The add-on is called Lovebird and you can download it here.

lovebird screenshot (with fake names)

the names in this screenshot have been changed to protect the innocent

The rest of this post is about the philosophy behind Lovebird and why I designed it the way I did.

About a year ago, I wrote a post about how much I hate email. I was frustrated that the few relevant messages from people I care about quickly get buried under a flood of distractions and nonsense. Not spam, even; just trivia.

There’s a saying that “Life consists of what you choose to pay attention to.”

Software encodes values, biases, assumptions, often unconscious, of the people who create it. The more that software becomes our filter on the world, the more that the unconscious biases of the software determine what we pay attention to.

There’s one bias that’s so prevalent it’s invisible – noticing it is like a fish noticing the water. It’s the assumption that the newest thing goes on top.

Twitter! Newest thing on top. News website! Newest thing on top. Blogs! Newest thing on top. Email! Newest thing on top. RSS feeds! Aggregators! What’s new! what just happened now? I don’t care about that thing it’s so 20 minutes ago, get that off the front page.

The newest thing usually isn’t the most important. It’s usually a distraction from what’s most important. Obsessive focus on the newest thing is a sickness in our culture. Not just the culture of software developers, but modern 21st century culture as a whole.

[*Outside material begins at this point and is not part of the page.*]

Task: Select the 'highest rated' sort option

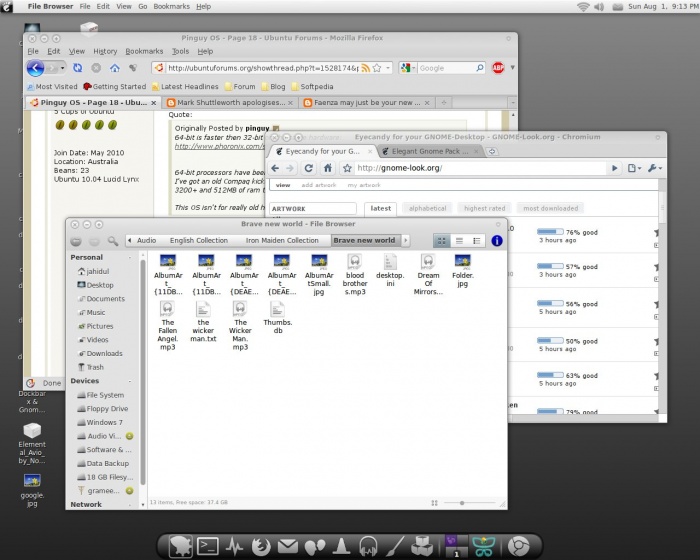Action: [x=484, y=208]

Software didn’t create distraction, but its bias towards showing you the newest thing is contributing to the constant distraction of modern life.

If life consists of what you choose to pay attention to; and what you pay attention to is increasingly not a choice you make consciously but is dictated by the software lens that you see the world through; then you are giving up control over the contents of your life to decisions made by that software.

And if the software is always focusing your attention on the newest thing just because it’s newest, then you’re allowing what your life consists of to be decided by who’s noisiest.

Does that horrify you? It horrifies me.

Meanwhile, the stuff you don’t pay attention to gets pushed out of your life.

Nurses who work with end-of-life care say that one of the most common regrets expressed by people who are dying is that they didn’t do a better job of staying in touch with old friends and distant family while they still had the chance.

Email is the way I talk to more people more often than any other technology — more than telephone, more than face-to-face contact.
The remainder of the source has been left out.